--- Provided data ---

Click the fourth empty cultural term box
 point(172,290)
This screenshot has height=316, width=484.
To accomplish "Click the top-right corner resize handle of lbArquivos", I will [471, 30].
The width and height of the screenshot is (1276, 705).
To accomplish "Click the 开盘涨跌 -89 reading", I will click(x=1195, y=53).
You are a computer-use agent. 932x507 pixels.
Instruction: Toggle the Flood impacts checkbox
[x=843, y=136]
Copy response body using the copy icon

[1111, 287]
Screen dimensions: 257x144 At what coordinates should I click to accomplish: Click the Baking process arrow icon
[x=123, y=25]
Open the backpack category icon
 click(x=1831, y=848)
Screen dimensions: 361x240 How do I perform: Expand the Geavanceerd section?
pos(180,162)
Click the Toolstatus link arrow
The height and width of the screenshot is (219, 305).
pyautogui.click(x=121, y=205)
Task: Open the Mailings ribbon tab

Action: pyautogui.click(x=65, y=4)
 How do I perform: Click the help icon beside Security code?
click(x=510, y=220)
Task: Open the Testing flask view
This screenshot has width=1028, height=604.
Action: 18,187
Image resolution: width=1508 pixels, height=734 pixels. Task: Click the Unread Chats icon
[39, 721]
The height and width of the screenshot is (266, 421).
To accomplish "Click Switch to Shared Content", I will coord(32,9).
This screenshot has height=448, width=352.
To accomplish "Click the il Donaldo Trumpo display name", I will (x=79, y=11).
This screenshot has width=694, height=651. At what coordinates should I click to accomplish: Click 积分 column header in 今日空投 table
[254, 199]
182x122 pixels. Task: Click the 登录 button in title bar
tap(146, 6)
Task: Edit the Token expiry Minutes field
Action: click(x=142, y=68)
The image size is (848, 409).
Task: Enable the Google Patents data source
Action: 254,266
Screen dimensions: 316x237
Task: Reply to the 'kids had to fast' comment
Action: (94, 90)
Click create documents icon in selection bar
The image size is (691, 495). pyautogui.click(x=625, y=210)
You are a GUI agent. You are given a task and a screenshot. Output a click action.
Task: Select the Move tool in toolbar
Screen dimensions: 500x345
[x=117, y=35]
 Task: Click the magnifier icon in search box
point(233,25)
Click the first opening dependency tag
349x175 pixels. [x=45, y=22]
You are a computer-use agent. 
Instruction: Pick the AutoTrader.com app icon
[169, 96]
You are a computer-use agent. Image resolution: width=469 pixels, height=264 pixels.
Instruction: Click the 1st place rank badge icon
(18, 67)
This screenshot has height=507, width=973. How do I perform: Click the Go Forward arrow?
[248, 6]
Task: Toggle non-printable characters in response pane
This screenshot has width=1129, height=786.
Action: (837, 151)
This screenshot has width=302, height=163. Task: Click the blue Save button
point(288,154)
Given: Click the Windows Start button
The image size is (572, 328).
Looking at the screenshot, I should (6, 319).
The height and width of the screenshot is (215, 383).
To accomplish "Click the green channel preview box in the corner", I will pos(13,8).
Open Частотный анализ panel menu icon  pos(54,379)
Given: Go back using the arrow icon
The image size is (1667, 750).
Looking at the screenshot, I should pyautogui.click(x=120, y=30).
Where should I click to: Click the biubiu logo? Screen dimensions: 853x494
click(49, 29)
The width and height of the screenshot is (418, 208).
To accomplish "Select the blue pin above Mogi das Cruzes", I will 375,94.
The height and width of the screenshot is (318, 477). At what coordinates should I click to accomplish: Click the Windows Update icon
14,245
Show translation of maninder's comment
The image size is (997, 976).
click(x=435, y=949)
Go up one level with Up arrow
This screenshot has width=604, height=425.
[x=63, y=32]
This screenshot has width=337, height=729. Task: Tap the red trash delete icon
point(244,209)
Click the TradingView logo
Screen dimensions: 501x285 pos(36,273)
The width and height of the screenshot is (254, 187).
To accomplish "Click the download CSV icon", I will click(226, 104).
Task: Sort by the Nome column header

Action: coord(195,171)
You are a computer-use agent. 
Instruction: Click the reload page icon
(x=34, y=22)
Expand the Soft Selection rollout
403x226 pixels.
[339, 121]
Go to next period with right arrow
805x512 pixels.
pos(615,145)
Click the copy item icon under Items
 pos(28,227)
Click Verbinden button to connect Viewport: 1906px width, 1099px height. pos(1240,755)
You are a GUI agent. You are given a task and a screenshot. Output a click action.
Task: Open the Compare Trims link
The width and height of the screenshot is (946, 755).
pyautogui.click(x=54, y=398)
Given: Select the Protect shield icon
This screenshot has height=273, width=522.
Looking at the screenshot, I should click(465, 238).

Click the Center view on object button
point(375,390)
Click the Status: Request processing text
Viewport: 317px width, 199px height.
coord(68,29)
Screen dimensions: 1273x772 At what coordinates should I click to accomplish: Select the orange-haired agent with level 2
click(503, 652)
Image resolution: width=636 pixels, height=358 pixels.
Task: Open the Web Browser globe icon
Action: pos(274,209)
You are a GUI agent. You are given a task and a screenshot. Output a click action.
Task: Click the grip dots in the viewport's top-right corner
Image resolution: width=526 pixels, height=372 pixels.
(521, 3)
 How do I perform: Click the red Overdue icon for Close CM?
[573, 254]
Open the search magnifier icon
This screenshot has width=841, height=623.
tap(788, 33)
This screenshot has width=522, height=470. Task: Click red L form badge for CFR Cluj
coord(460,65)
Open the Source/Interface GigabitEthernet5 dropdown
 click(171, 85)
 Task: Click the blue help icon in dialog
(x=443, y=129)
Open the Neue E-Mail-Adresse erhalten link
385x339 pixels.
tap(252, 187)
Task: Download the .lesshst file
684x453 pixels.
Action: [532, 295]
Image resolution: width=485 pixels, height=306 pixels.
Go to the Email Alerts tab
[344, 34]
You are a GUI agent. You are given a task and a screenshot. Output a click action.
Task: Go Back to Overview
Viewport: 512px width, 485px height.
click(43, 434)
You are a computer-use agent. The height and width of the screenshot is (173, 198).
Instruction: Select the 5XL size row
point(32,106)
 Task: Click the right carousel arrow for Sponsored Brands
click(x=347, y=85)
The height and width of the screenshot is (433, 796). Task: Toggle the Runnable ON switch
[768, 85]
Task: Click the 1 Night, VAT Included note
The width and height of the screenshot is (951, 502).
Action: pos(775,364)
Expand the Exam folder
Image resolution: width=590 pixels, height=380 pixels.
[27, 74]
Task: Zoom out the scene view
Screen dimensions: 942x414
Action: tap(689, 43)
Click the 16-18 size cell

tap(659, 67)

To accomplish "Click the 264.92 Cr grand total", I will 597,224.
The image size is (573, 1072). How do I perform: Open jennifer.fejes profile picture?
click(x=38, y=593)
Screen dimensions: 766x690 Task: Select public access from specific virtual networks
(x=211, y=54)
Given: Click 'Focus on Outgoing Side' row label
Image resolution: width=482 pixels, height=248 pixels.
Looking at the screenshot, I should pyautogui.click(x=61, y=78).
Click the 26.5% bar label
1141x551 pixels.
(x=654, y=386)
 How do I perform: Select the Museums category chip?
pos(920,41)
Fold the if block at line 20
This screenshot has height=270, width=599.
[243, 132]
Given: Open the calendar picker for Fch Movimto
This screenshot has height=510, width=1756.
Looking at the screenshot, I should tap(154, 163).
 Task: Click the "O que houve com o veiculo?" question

---

■ **Task description**:
Once you have read the records above, write them all out exactly.

■ **Solution to the exercise**:
Click the fourth empty cultural term box
 point(172,290)
This screenshot has height=316, width=484.
To accomplish "Click the top-right corner resize handle of lbArquivos", I will [471, 30].
The width and height of the screenshot is (1276, 705).
To accomplish "Click the 开盘涨跌 -89 reading", I will click(x=1195, y=53).
You are a computer-use agent. 932x507 pixels.
Instruction: Toggle the Flood impacts checkbox
[x=843, y=136]
Copy response body using the copy icon

[1111, 287]
Screen dimensions: 257x144 At what coordinates should I click to accomplish: Click the Baking process arrow icon
[x=123, y=25]
Open the backpack category icon
 click(x=1831, y=848)
Screen dimensions: 361x240 How do I perform: Expand the Geavanceerd section?
pos(180,162)
Click the Toolstatus link arrow
The height and width of the screenshot is (219, 305).
pyautogui.click(x=121, y=205)
Task: Open the Mailings ribbon tab

Action: pyautogui.click(x=65, y=4)
 How do I perform: Click the help icon beside Security code?
click(x=510, y=220)
Task: Open the Testing flask view
This screenshot has width=1028, height=604.
Action: 18,187
Image resolution: width=1508 pixels, height=734 pixels. Task: Click the Unread Chats icon
[39, 721]
The height and width of the screenshot is (266, 421).
To accomplish "Click Switch to Shared Content", I will coord(32,9).
This screenshot has height=448, width=352.
To accomplish "Click the il Donaldo Trumpo display name", I will (x=79, y=11).
This screenshot has width=694, height=651. At what coordinates should I click to accomplish: Click 积分 column header in 今日空投 table
[254, 199]
182x122 pixels. Task: Click the 登录 button in title bar
tap(146, 6)
Task: Edit the Token expiry Minutes field
Action: click(x=142, y=68)
The image size is (848, 409).
Task: Enable the Google Patents data source
Action: 254,266
Screen dimensions: 316x237
Task: Reply to the 'kids had to fast' comment
Action: (94, 90)
Click create documents icon in selection bar
The image size is (691, 495). pyautogui.click(x=625, y=210)
You are a GUI agent. You are given a task and a screenshot. Output a click action.
Task: Select the Move tool in toolbar
Screen dimensions: 500x345
[x=117, y=35]
 Task: Click the magnifier icon in search box
point(233,25)
Click the first opening dependency tag
349x175 pixels. [x=45, y=22]
You are a computer-use agent. 
Instruction: Pick the AutoTrader.com app icon
[169, 96]
You are a computer-use agent. Image resolution: width=469 pixels, height=264 pixels.
Instruction: Click the 1st place rank badge icon
(18, 67)
This screenshot has height=507, width=973. How do I perform: Click the Go Forward arrow?
[248, 6]
Task: Toggle non-printable characters in response pane
This screenshot has width=1129, height=786.
Action: (837, 151)
This screenshot has width=302, height=163. Task: Click the blue Save button
point(288,154)
Given: Click the Windows Start button
The image size is (572, 328).
Looking at the screenshot, I should (6, 319).
The height and width of the screenshot is (215, 383).
To accomplish "Click the green channel preview box in the corner", I will pos(13,8).
Open Частотный анализ panel menu icon  pos(54,379)
Given: Go back using the arrow icon
The image size is (1667, 750).
Looking at the screenshot, I should pyautogui.click(x=120, y=30).
Where should I click to: Click the biubiu logo? Screen dimensions: 853x494
click(49, 29)
The width and height of the screenshot is (418, 208).
To accomplish "Select the blue pin above Mogi das Cruzes", I will 375,94.
The height and width of the screenshot is (318, 477). At what coordinates should I click to accomplish: Click the Windows Update icon
14,245
Show translation of maninder's comment
The image size is (997, 976).
click(x=435, y=949)
Go up one level with Up arrow
This screenshot has width=604, height=425.
[x=63, y=32]
This screenshot has width=337, height=729. Task: Tap the red trash delete icon
point(244,209)
Click the TradingView logo
Screen dimensions: 501x285 pos(36,273)
The width and height of the screenshot is (254, 187).
To accomplish "Click the download CSV icon", I will click(226, 104).
Task: Sort by the Nome column header

Action: coord(195,171)
You are a computer-use agent. 
Instruction: Click the reload page icon
(x=34, y=22)
Expand the Soft Selection rollout
403x226 pixels.
[339, 121]
Go to next period with right arrow
805x512 pixels.
pos(615,145)
Click the copy item icon under Items
 pos(28,227)
Click Verbinden button to connect Viewport: 1906px width, 1099px height. pos(1240,755)
You are a GUI agent. You are given a task and a screenshot. Output a click action.
Task: Open the Compare Trims link
The width and height of the screenshot is (946, 755).
pyautogui.click(x=54, y=398)
Given: Select the Protect shield icon
This screenshot has height=273, width=522.
Looking at the screenshot, I should click(465, 238).

Click the Center view on object button
point(375,390)
Click the Status: Request processing text
Viewport: 317px width, 199px height.
coord(68,29)
Screen dimensions: 1273x772 At what coordinates should I click to accomplish: Select the orange-haired agent with level 2
click(503, 652)
Image resolution: width=636 pixels, height=358 pixels.
Task: Open the Web Browser globe icon
Action: pos(274,209)
You are a GUI agent. You are given a task and a screenshot. Output a click action.
Task: Click the grip dots in the viewport's top-right corner
Image resolution: width=526 pixels, height=372 pixels.
(521, 3)
 How do I perform: Click the red Overdue icon for Close CM?
[573, 254]
Open the search magnifier icon
This screenshot has width=841, height=623.
tap(788, 33)
This screenshot has width=522, height=470. Task: Click red L form badge for CFR Cluj
coord(460,65)
Open the Source/Interface GigabitEthernet5 dropdown
 click(171, 85)
 Task: Click the blue help icon in dialog
(x=443, y=129)
Open the Neue E-Mail-Adresse erhalten link
385x339 pixels.
tap(252, 187)
Task: Download the .lesshst file
684x453 pixels.
Action: [532, 295]
Image resolution: width=485 pixels, height=306 pixels.
Go to the Email Alerts tab
[344, 34]
You are a GUI agent. You are given a task and a screenshot. Output a click action.
Task: Go Back to Overview
Viewport: 512px width, 485px height.
click(43, 434)
You are a computer-use agent. The height and width of the screenshot is (173, 198).
Instruction: Select the 5XL size row
point(32,106)
 Task: Click the right carousel arrow for Sponsored Brands
click(x=347, y=85)
The height and width of the screenshot is (433, 796). Task: Toggle the Runnable ON switch
[768, 85]
Task: Click the 1 Night, VAT Included note
The width and height of the screenshot is (951, 502).
Action: pos(775,364)
Expand the Exam folder
Image resolution: width=590 pixels, height=380 pixels.
[27, 74]
Task: Zoom out the scene view
Screen dimensions: 942x414
Action: tap(689, 43)
Click the 16-18 size cell

tap(659, 67)

To accomplish "Click the 264.92 Cr grand total", I will 597,224.
The image size is (573, 1072). How do I perform: Open jennifer.fejes profile picture?
click(x=38, y=593)
Screen dimensions: 766x690 Task: Select public access from specific virtual networks
(x=211, y=54)
Given: Click 'Focus on Outgoing Side' row label
Image resolution: width=482 pixels, height=248 pixels.
Looking at the screenshot, I should pyautogui.click(x=61, y=78).
Click the 26.5% bar label
1141x551 pixels.
(x=654, y=386)
 How do I perform: Select the Museums category chip?
pos(920,41)
Fold the if block at line 20
This screenshot has height=270, width=599.
[243, 132]
Given: Open the calendar picker for Fch Movimto
This screenshot has height=510, width=1756.
Looking at the screenshot, I should tap(154, 163).
 Task: Click the "O que houve com o veiculo?" question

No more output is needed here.